## Instructions for the task
After removing every image, reproduce the data exactly as it appears.
══ Source records
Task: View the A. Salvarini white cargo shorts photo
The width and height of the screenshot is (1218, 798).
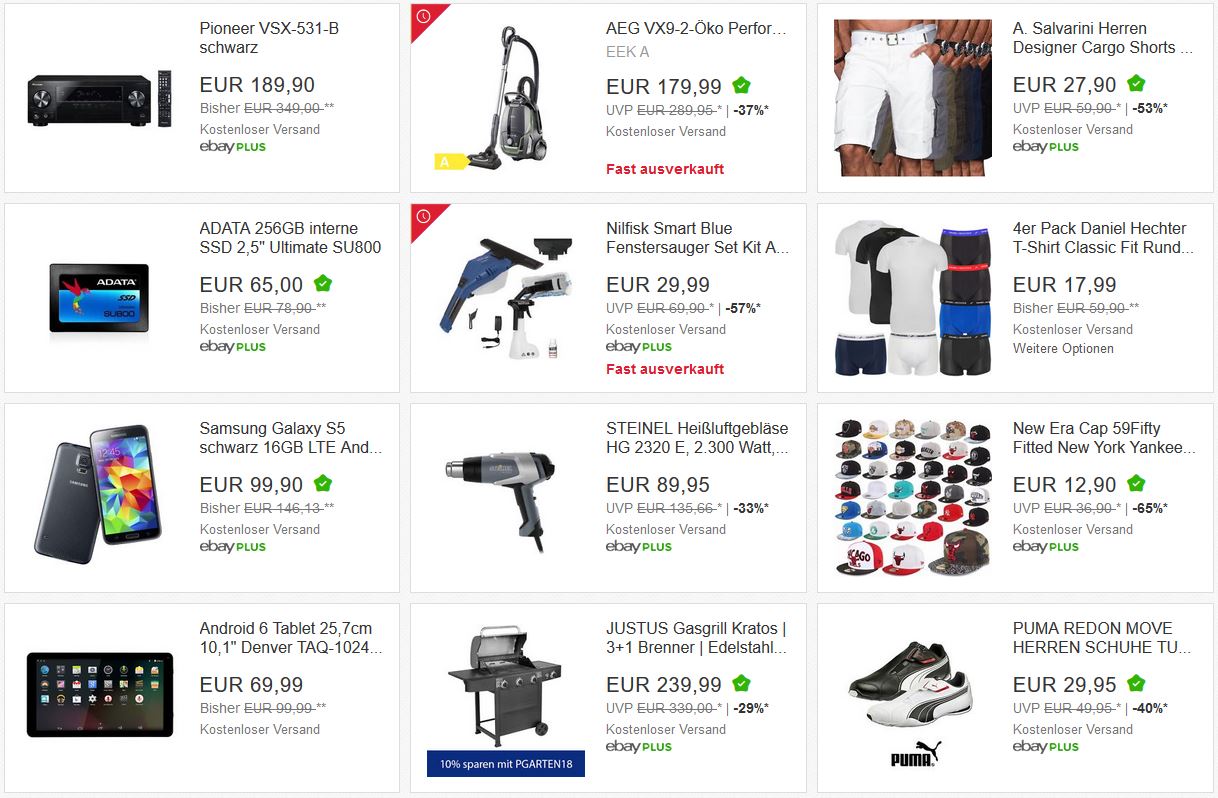Action: pos(912,98)
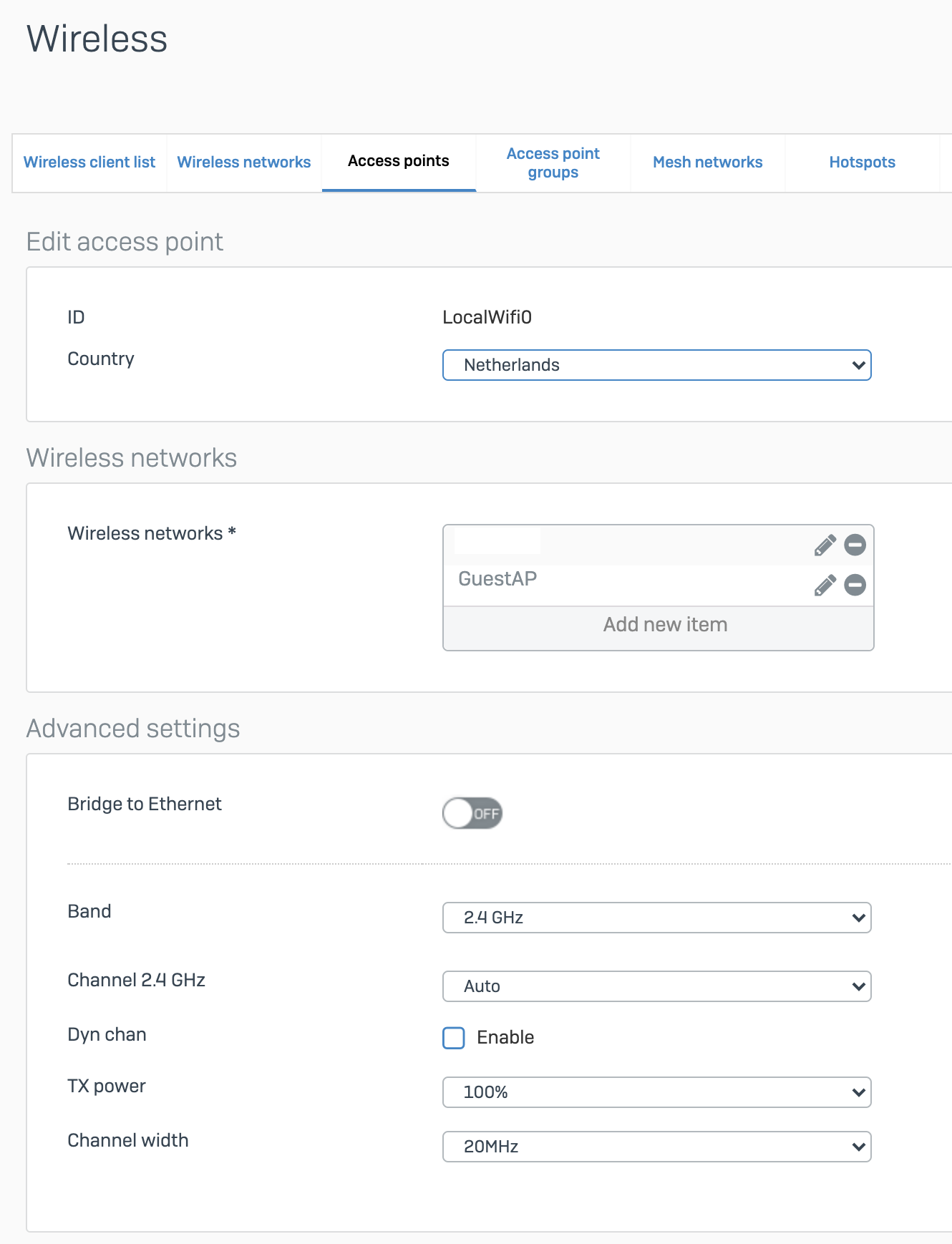Click the Access points active tab
The width and height of the screenshot is (952, 1244).
[399, 161]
════
## Response to the exercise
Task: View the A. Salvarini white cargo shorts photo
The width and height of the screenshot is (1218, 798).
Action: pos(912,98)
Click the Access points active tab
The width and height of the screenshot is (952, 1244).
[399, 161]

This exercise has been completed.